General authorisation concerning personal information of children
(1) The prohibition on processing personal information of children, as referred to
in section 34, does not apply if the processing is-
(a) carried out with the prior consent of a competent person;
(b) necessary for the establishment, exercise or defence of a right or obligation in law;
(c) necessary to comply with an obligation of international public law;
(d) for historical, statistical or research purposes to the extent that—
(i) the purpose serves a public interest and the processing is necessary for the purpose concerned; or
(ii) it appears to be impossible or would involve a disproportionate effort to
ask for consent, and sufficient guarantees are provided for to ensure that the processing does not adversely affect the individual privacy of the child to a disproportionate extent; or
(e) of personal information which has deliberately been made public by the child with the consent of a competent person.

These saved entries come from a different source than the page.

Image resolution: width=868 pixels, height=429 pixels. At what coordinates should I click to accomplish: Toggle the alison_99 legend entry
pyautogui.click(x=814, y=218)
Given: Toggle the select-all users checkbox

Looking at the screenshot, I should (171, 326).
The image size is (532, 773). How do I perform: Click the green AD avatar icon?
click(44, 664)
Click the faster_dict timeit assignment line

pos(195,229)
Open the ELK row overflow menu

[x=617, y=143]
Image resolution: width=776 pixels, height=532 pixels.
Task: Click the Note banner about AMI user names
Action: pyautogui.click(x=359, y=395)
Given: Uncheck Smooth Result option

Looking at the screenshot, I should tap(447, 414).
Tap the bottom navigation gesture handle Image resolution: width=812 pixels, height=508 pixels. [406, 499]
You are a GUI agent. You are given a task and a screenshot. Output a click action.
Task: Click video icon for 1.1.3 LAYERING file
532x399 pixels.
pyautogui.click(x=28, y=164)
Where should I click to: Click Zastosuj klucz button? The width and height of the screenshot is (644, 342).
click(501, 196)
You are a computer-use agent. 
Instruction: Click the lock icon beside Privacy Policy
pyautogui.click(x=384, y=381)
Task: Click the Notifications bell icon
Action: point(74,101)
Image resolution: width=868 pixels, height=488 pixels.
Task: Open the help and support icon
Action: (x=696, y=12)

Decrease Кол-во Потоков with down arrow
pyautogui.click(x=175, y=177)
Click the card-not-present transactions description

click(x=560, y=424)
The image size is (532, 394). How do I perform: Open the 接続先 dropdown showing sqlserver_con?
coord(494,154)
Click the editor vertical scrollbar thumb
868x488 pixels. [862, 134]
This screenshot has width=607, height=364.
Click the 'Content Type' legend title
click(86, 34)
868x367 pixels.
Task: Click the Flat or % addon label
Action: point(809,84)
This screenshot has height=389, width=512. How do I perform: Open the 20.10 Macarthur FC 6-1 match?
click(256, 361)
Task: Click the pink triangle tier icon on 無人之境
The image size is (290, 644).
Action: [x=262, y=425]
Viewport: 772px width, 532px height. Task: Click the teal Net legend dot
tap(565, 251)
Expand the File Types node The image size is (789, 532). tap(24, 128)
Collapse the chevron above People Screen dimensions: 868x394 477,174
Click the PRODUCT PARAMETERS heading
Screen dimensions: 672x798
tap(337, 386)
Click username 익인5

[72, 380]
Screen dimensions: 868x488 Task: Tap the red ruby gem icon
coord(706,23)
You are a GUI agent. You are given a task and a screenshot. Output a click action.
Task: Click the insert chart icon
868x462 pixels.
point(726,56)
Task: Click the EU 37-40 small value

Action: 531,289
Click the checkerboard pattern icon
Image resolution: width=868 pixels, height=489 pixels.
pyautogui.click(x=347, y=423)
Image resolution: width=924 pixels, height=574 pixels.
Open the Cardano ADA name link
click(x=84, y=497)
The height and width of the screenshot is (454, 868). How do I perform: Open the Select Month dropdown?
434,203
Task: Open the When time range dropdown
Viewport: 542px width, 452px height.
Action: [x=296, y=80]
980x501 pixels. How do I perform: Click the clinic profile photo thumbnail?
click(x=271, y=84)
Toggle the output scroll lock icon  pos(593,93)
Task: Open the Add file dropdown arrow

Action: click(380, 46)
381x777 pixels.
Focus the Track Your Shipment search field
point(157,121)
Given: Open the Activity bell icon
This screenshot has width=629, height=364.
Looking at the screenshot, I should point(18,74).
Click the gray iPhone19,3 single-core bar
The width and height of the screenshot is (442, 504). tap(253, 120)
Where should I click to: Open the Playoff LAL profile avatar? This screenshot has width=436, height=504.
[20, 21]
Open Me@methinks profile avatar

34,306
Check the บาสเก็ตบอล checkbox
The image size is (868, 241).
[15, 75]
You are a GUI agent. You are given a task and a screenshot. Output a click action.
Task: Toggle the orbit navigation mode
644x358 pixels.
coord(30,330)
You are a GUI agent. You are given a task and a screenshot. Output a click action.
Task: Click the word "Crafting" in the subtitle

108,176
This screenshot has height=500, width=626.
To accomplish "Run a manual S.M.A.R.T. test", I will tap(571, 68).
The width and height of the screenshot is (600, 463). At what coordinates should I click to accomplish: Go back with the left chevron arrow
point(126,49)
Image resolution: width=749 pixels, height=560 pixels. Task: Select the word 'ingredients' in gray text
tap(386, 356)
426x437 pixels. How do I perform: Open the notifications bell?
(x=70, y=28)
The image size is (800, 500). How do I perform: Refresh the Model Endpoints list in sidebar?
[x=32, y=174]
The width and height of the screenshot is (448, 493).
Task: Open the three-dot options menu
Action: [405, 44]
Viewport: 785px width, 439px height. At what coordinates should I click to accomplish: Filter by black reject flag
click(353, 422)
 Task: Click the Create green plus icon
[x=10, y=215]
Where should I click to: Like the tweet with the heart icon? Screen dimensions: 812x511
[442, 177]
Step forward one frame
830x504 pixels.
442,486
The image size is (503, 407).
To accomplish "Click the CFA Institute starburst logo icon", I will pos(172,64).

TRANSBORDER INFORMATION FLOWS
Transfers of personal information outside Republic
(1) A responsible party in the Republic may not transfer personal information about a data subject to a third party who is in a foreign country unless—
(a) the third party who is the recipient of the information is subject to a law, binding agreement which provide an adequate level of protection that—
(i) effectively upholds principles for reasonable processing of the information that are substantially similar to the conditions for the lawful processing of personal information relating to a data subject who is a natural person and, where applicable, a juristic person; and
(ii) includes provisions, that are substantially similar to this section, relating to the further transfer of personal information from the recipient to third parties who are in a foreign country; (b) the data subject consents to the transfer;
(c ) the transfer is necessary for the performance of a contract between the data subject and the responsible party, or for the implementation of pre-contractual measures taken in response to the data subject’s request;
(d) the transfer is necessary for the conclusion or performance of a contract concluded in the interest of the data subject between the responsible party and a third party; or
(e ) the transfer is for the beneﬁt of the data subject, and—
(ⅰ) it is not reasonably practicable to obtain the consent of the data subject to that transfer; and
(ⅱ) if it were reasonably practicable to obtain such consent, the data subject would be likely to give it.